The first few nights I took massive amounts of herbal sleep supplements with benadryl to help me fall asleep. Nothing worked. I couldn't stop fearing that something in my room was going to get me. I would finally doze off into a terrible living nightmare.

I was fortunate to have friends and family to help me out during the withdrawal and craving phase otherwise I would not have made it. Quitting was very worth it. There is a lot more on the outside world than there ever is inside a bottle of liquor.
 
8 months without alcohol. I also finally got funding for my PhD thesis project and have been working as a researcher for a month. :)
 
8 months without alcohol. I also finally got funding for my PhD thesis project and have been working as a researcher for a month. :)

Awesome man.
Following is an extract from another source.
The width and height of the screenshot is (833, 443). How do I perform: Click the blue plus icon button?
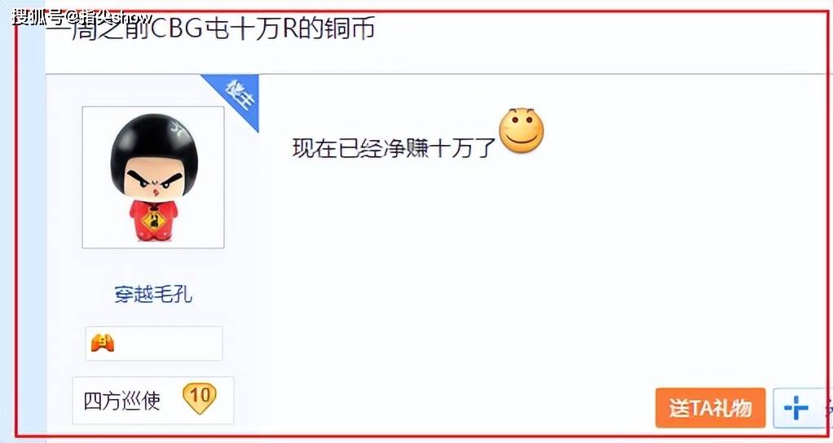pyautogui.click(x=796, y=407)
I remember when you first started posting about getting out of treatment.
 
^ I relapsed almost immediately when I got out of rehab last July, but then I started using disulfiram and haven't drunk alcohol since August.

The problem is, I've now been doing other drugs to "replace" alcohol. The alcohol addiction still exists in my brain, and I'm occasionally trying to use other substances to get a feeling similar to being drunk. Mostly DXM and opioids (codeine, poppy tea and even megadoses of loperamide). I don't use every day and I have no physical dependence, but I have 4-5-day long binges using opioids and my work performance is rather poor during those periods. Actually I feel I'm craving poppy pod tea right now when I'm writing this. I told my doctor and addiction therapist about this and we discussed the option of implanting a subcutaneous naltrexone capsule to prevent me from getting a high from opioids. I still haven't decided whether I want that.
 
^ I relapsed almost immediately when I got out of rehab last July, but then I started using disulfiram and haven't drunk alcohol since August.

The problem is, I've now been doing other drugs to "replace" alcohol. The alcohol addiction still exists in my brain, and I'm occasionally trying to use other substances to get a feeling similar to being drunk. Mostly DXM and opioids (codeine, poppy tea and even megadoses of loperamide). I don't use every day and I have no physical dependence, but I have 4-5-day long binges using opioids and my work performance is rather poor during those periods. Actually I feel I'm craving poppy pod tea right now when I'm writing this. I told my doctor and addiction therapist about this and we discussed the option of implanting a subcutaneous naltrexone capsule to prevent me from getting a high from opioids. I still haven't decided whether I want that.

Few things:

1. Do you see yourself being able to use any of those substances successfully and without consequences. I know I couldn't. I fucking tried though. 100s of times.

2. Do you think you can use any substance successfully?

3. What is stopping you from getting that implant? Do you think that some day you can use them?

I cannot use drugs at all. Doesn't matter the type. If I can abuse it, I will. I abused the hell out of alcohol, I abused opiates, I abused coke. I abused weed. Shit, I have to be careful nowadays when I have a cold and really watch it if I need DXM. I was getting altered because I hated myself.